*EXERCISE DETAILS*.
From the line containing "At what coordinates should I click to accomplish: Click the gold" through the last line of the entries below, repeat each line word for word and leave out the rest.

*SUPPLIED MATERIAL*.
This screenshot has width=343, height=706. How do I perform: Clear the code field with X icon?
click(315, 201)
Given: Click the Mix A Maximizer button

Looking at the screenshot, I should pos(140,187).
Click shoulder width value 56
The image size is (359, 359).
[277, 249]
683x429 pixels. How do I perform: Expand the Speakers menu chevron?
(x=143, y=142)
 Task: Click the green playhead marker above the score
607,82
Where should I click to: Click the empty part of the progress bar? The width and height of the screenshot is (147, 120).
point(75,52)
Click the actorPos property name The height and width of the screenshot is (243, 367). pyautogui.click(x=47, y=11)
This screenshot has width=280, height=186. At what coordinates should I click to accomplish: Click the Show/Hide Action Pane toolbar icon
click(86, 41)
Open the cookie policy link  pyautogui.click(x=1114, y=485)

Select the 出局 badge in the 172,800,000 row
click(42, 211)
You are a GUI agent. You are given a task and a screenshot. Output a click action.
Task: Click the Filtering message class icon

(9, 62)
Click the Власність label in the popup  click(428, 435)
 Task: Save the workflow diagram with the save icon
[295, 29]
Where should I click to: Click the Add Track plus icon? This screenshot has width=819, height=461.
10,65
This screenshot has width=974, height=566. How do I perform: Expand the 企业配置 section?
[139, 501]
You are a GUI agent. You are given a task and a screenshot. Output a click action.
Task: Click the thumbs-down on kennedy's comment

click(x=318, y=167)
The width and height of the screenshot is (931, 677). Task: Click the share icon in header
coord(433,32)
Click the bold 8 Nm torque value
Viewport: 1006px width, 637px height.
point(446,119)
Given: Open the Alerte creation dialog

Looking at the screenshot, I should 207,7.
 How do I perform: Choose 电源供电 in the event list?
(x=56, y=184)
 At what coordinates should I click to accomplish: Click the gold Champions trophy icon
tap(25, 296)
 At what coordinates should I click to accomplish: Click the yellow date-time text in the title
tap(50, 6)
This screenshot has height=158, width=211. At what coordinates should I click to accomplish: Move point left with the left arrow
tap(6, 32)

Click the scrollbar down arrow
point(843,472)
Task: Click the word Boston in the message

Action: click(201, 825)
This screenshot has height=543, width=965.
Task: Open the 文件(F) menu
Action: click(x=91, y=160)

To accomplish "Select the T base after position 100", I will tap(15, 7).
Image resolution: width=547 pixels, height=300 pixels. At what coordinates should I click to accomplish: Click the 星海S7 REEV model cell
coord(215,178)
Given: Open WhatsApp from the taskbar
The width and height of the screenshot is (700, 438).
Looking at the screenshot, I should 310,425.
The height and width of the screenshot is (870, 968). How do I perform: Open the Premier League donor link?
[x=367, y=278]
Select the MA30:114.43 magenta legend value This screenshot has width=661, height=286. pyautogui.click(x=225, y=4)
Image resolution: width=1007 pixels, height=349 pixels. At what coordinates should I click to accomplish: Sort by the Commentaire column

*RESPONSE AREA*.
 At what coordinates should I click to accomplish: Click the gold Champions trophy icon
tap(25, 296)
 At what coordinates should I click to accomplish: Click the yellow date-time text in the title
tap(50, 6)
This screenshot has height=158, width=211. At what coordinates should I click to accomplish: Move point left with the left arrow
tap(6, 32)

Click the scrollbar down arrow
point(843,472)
Task: Click the word Boston in the message

Action: click(201, 825)
This screenshot has height=543, width=965.
Task: Open the 文件(F) menu
Action: click(x=91, y=160)

To accomplish "Select the T base after position 100", I will tap(15, 7).
Image resolution: width=547 pixels, height=300 pixels. At what coordinates should I click to accomplish: Click the 星海S7 REEV model cell
coord(215,178)
Given: Open WhatsApp from the taskbar
The width and height of the screenshot is (700, 438).
Looking at the screenshot, I should 310,425.
The height and width of the screenshot is (870, 968). How do I perform: Open the Premier League donor link?
[x=367, y=278]
Select the MA30:114.43 magenta legend value This screenshot has width=661, height=286. pyautogui.click(x=225, y=4)
Image resolution: width=1007 pixels, height=349 pixels. At what coordinates should I click to accomplish: Sort by the Commentaire column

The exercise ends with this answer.